(Click-target data)
....

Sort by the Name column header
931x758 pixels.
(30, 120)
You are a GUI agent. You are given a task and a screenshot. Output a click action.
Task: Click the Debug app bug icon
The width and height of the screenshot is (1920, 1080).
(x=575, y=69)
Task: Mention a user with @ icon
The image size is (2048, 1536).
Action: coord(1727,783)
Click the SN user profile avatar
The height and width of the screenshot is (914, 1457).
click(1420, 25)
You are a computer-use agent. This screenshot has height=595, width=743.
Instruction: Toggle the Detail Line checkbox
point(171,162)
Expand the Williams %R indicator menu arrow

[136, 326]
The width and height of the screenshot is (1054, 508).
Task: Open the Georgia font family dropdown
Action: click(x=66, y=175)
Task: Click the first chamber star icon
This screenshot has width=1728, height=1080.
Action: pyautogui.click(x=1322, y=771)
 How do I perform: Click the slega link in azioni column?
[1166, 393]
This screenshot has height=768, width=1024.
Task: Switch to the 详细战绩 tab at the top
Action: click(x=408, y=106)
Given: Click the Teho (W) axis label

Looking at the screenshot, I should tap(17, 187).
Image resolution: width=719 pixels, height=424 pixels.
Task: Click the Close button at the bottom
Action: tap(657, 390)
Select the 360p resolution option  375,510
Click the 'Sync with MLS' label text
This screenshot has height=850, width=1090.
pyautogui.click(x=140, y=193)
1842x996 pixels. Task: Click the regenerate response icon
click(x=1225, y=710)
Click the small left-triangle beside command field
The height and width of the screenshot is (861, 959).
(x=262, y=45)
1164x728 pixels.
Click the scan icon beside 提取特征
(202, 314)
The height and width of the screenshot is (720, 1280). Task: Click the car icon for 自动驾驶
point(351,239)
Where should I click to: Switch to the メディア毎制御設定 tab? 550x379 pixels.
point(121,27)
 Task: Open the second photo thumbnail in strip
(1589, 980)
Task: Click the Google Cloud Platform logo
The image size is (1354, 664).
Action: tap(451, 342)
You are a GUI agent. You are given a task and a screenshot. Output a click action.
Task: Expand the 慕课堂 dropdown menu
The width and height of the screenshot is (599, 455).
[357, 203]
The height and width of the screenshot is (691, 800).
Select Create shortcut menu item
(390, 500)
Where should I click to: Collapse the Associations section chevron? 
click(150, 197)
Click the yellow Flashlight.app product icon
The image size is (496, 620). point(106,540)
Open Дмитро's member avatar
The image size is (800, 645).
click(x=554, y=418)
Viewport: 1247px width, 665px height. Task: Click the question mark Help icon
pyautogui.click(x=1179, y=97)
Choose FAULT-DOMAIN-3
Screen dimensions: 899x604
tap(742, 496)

....

• _Work to do_: Render every line of the records above as a JSON list of strings, one string per line, leaving out blank lines.

• _The result_:
[
  "Sort by the Name column header",
  "931x758 pixels.",
  "(30, 120)",
  "You are a GUI agent. You are given a task and a screenshot. Output a click action.",
  "Task: Click the Debug app bug icon",
  "The width and height of the screenshot is (1920, 1080).",
  "(x=575, y=69)",
  "Task: Mention a user with @ icon",
  "The image size is (2048, 1536).",
  "Action: coord(1727,783)",
  "Click the SN user profile avatar",
  "The height and width of the screenshot is (914, 1457).",
  "click(1420, 25)",
  "You are a computer-use agent. This screenshot has height=595, width=743.",
  "Instruction: Toggle the Detail Line checkbox",
  "point(171,162)",
  "Expand the Williams %R indicator menu arrow",
  "[136, 326]",
  "The width and height of the screenshot is (1054, 508).",
  "Task: Open the Georgia font family dropdown",
  "Action: click(x=66, y=175)",
  "Task: Click the first chamber star icon",
  "This screenshot has width=1728, height=1080.",
  "Action: pyautogui.click(x=1322, y=771)",
  " How do I perform: Click the slega link in azioni column?",
  "[1166, 393]",
  "This screenshot has height=768, width=1024.",
  "Task: Switch to the 详细战绩 tab at the top",
  "Action: click(x=408, y=106)",
  "Given: Click the Teho (W) axis label",
  "Looking at the screenshot, I should tap(17, 187).",
  "Image resolution: width=719 pixels, height=424 pixels.",
  "Task: Click the Close button at the bottom",
  "Action: tap(657, 390)",
  "Select the 360p resolution option  375,510",
  "Click the 'Sync with MLS' label text",
  "This screenshot has height=850, width=1090.",
  "pyautogui.click(x=140, y=193)",
  "1842x996 pixels. Task: Click the regenerate response icon",
  "click(x=1225, y=710)",
  "Click the small left-triangle beside command field",
  "The height and width of the screenshot is (861, 959).",
  "(x=262, y=45)",
  "1164x728 pixels.",
  "Click the scan icon beside 提取特征",
  "(202, 314)",
  "The height and width of the screenshot is (720, 1280). Task: Click the car icon for 自动驾驶",
  "point(351,239)",
  "Where should I click to: Switch to the メディア毎制御設定 tab? 550x379 pixels.",
  "point(121,27)",
  " Task: Open the second photo thumbnail in strip",
  "(1589, 980)",
  "Task: Click the Google Cloud Platform logo",
  "The image size is (1354, 664).",
  "Action: tap(451, 342)",
  "You are a GUI agent. You are given a task and a screenshot. Output a click action.",
  "Task: Expand the 慕课堂 dropdown menu",
  "The width and height of the screenshot is (599, 455).",
  "[357, 203]",
  "The height and width of the screenshot is (691, 800).",
  "Select Create shortcut menu item",
  "(390, 500)",
  "Where should I click to: Collapse the Associations section chevron? ",
  "click(150, 197)",
  "Click the yellow Flashlight.app product icon",
  "The image size is (496, 620). point(106,540)",
  "Open Дмитро's member avatar",
  "The image size is (800, 645).",
  "click(x=554, y=418)",
  "Viewport: 1247px width, 665px height. Task: Click the question mark Help icon",
  "pyautogui.click(x=1179, y=97)",
  "Choose FAULT-DOMAIN-3",
  "Screen dimensions: 899x604",
  "tap(742, 496)"
]